– Не стыдно, не о том говорю, дослушай…
– Конечно, не говоришь. Как ты не понимаешь – Лису ведь нельзя теперь устроиться на нормальную работу, его судимость лишила возможности работать с детьми, быть членом общества… А если я найду что-то такое, то что же это получится, что я задаюсь, что хочу быть лучше? Нет. Лучше уж будем в одинаковых условиях. Любой труд достоин уважения. Разве не этому нас учили – с самого детства, всегда-всегда?
– Ты словно чужими словами говоришь… Леш, у тебя дочь-подросток. Ты посмотри, какая она сделалась.
И сам чувствую, что это я словно бы для директрисы интерната говорю, а вот бы обрадовалась!..
И я присматриваюсь к Жене, но ничего любопытного не нахожу. Девочка как девочка, короткие темные волосы, размазанная под глазами тушь. Может быть, потом.

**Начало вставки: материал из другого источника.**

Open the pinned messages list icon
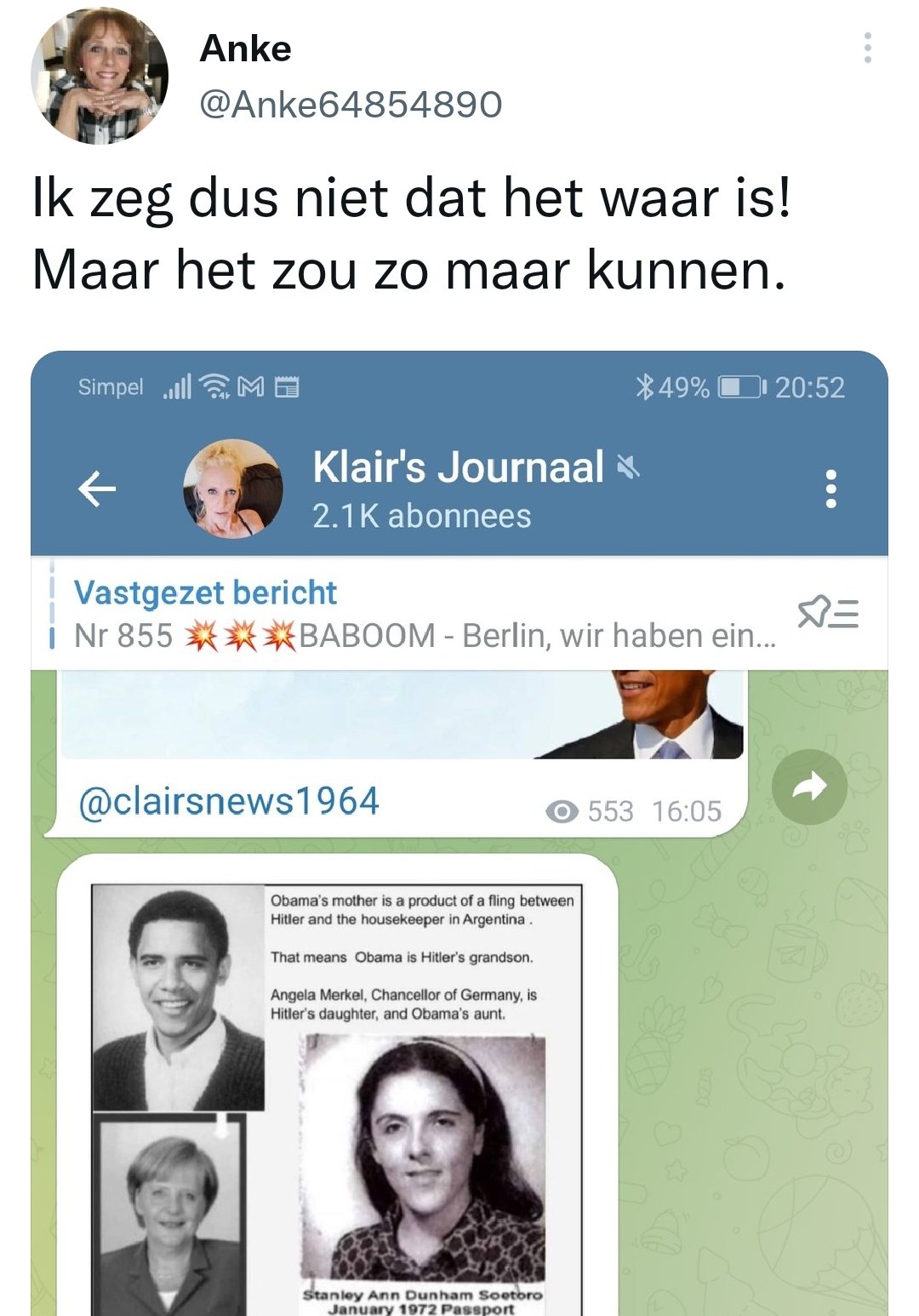click(828, 613)
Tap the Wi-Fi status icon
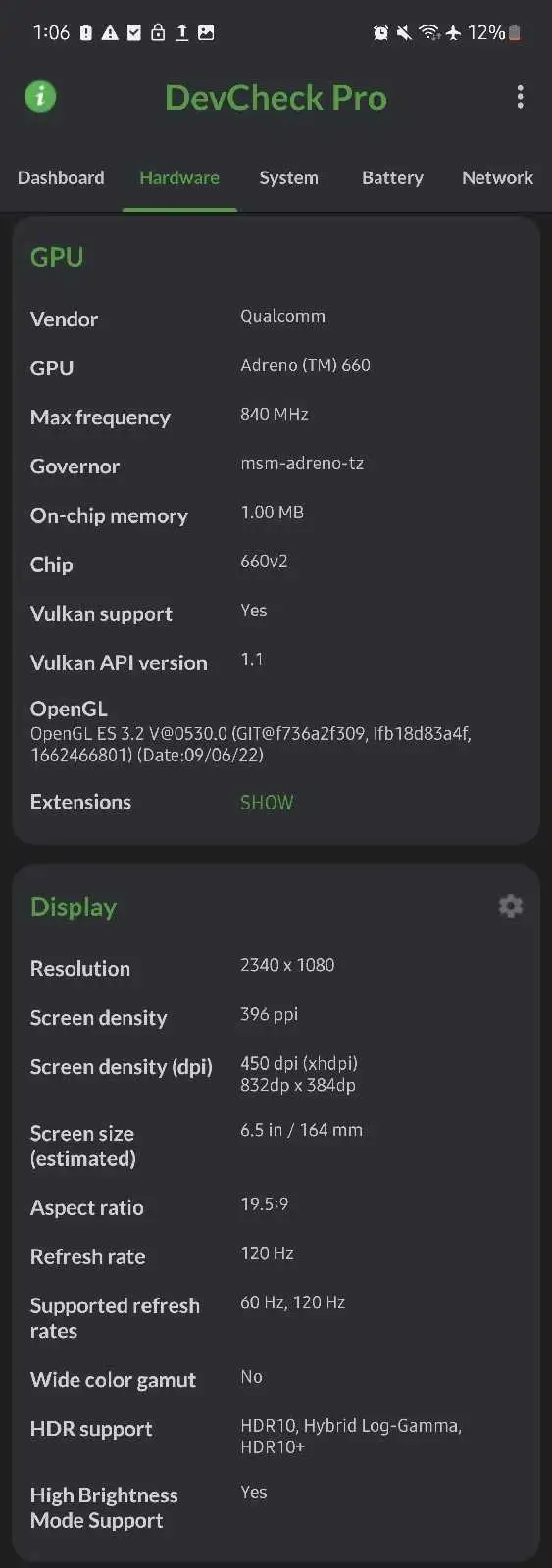The width and height of the screenshot is (552, 1568). click(x=428, y=33)
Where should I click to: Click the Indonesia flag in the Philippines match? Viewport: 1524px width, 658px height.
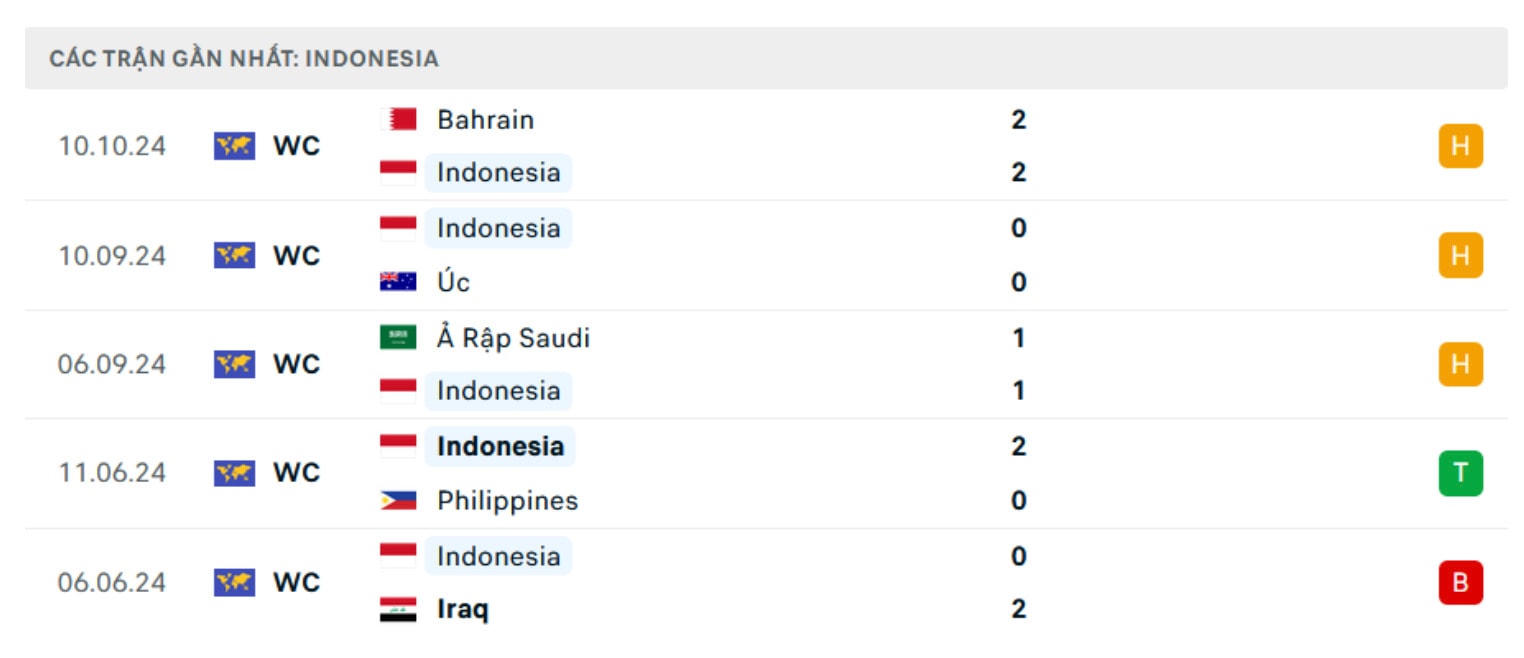coord(398,446)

Но сейчас она не хочет выходить из нашей большой комнаты, не хочет дать нам заняться мужской работой, и я почти не люблю ее за это.
Вру, один раз не выдержал, кажется, на второй год его заключения, то есть это в девяносто шестом было, – но я нарочно не рассказывал и не записывал, поэтому так только, в голове звучит-стучит. Но не первым позвонил, потому не так за плохое считается – просто ответил на звонок, потому что знал, кто это, хотя номер был незнакомым.
– Так, Лешк, у меня времени мало, – начал он, и нужно было положить трубку, но я не сделал ничего подобного, хоть и промолчал. – Лешк, они мне тут разрешили гитару, представляешь, да? Прямо официально разрешили, я спрашивал, но только вот беда – никто не может мне ее прислать. Может, ты сможешь?
Голос не сразу вспомнился, звучал несколько долгих секунд отстраненно, чужеродно и слишком звонко.
– Мне вообще дал тут один человек, но у него, знаешь, совсем дрова, рассохшееся дерево, струны пора было поменять лет десять назад, но все-таки это его инструмент и нехорошо, если буду так часто просить, а тут ребята, знаешь, пристрастились – сыграй да сыграй. Я уже выучил несколько песен «Сектора Газа», знаешь такую группу? Приличного мало, честное слово, но тут всем нравится. И я учу.
Лешка, ты чего молчишь? Ну ладно, ладно, кроме «Сектора Газа» и другие песни играю, часто просят Высоцкого, Окуджаву, Визбора, мачта сосны и парус облаков, другое разное… После Окуджавы иногда плачут, знаешь, странно так выглядит – морды у всех обветренные, ух и страшные… Да и у меня. Знаешь, какая у меня морда сделалась? И пальцы распухли, даже и играть иногда не получается.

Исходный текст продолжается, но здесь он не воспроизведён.